# gbutils overview

## Table of Contents

## Brief description of programs

The programs in `gbutils`

can be divided in four broad classes:

- Data Manipulation
- Data Transformation
- Descriptive Statistics
- Statistical Tests and Models

The basic operation is essentially the same for all programs: you feed the standard input of the program with data in ASCII format separated by spaces, tabs or newline character. In general, each input line is considered a record and the blank separated entries in each line are considered different fields. The exact way in which different records and fields are treated depends on the program and can vary accordingly to the options specified in the command line (see below).
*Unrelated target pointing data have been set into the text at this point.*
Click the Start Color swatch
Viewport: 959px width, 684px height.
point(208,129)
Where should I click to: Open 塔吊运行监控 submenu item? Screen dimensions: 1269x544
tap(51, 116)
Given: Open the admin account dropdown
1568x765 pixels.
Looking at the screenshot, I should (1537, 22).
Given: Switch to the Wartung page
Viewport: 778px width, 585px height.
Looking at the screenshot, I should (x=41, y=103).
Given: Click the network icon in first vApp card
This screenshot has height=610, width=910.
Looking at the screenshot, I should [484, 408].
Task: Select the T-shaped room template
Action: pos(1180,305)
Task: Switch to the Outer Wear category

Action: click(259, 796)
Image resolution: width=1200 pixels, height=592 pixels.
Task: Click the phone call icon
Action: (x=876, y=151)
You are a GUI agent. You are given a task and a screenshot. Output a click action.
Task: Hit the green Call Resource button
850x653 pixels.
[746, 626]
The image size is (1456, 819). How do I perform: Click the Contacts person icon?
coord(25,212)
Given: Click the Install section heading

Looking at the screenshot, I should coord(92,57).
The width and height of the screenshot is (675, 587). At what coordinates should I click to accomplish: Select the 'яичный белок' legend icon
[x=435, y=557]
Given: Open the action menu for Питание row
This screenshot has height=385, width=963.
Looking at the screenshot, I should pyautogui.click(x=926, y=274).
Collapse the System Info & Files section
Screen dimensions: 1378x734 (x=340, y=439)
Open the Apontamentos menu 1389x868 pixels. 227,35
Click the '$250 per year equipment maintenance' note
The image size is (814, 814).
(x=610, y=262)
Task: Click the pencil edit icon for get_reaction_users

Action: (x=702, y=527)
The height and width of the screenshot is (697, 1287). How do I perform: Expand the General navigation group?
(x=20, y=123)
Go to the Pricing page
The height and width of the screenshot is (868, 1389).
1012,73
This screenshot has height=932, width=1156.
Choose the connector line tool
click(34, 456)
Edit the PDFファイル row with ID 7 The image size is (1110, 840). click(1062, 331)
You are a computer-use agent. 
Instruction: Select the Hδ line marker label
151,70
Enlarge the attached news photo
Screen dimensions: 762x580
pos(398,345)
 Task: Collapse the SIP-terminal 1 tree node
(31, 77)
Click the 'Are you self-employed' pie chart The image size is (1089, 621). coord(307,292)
After the program has read the data from standard input, it performs the required manipulations/analyses and prints the result to standard output, in the form of an ASCII file of newline separated records. Inside each output record, the fields are separated by spaces. Obviously, the meaning of the records and fields depend on the program.

### Data Manipulation

These programs do not perform any analysis by themselves. Rather, they
are provided as an help to prepare data for subsequent analysis. In
particular, gbget is the only program that reads data from file and
not from standard input. It can be used to extract data, according to
a given pattern, from one or more files and send them, through a pipe
`|`

, to other utilities. This program possesses a rather complex set
of options. See README.gbget for a tutorial on its use.

- gbget
- extract data from a tabular input according to a specified pattern. It is possible to access more files at the same time, merge their contents and transpose or flatten the resulting table.
- gbfun
- compute generic functions on data in a column-wise manner. The function can be applied to all the columns or defined in a recursive way.
- gbgrid
- generate a grid (i.e. a matrix) of values according to a user specified function
- gbboot
- generate bootstrapped sequences from data provided sample
- gbrand
- generated i.i.d. pseudo random variates
- gbenv
- provide information about the numeric environment and the internal settings of the package

### Data transformation

These programs perform basic transformation on input data, which are often considered preliminary to further statistical analysis.

- gbmave
- print moving statistics (average, variance, etc.) of input data

- gbinterp
- compute the interpolation on a regular mesh of user provided points. It can also print first and second derivative of the interpolation.
- gbfilternear
- filter near points in Ecuclidean metrics. Point whose distance is below a given threshold are removed.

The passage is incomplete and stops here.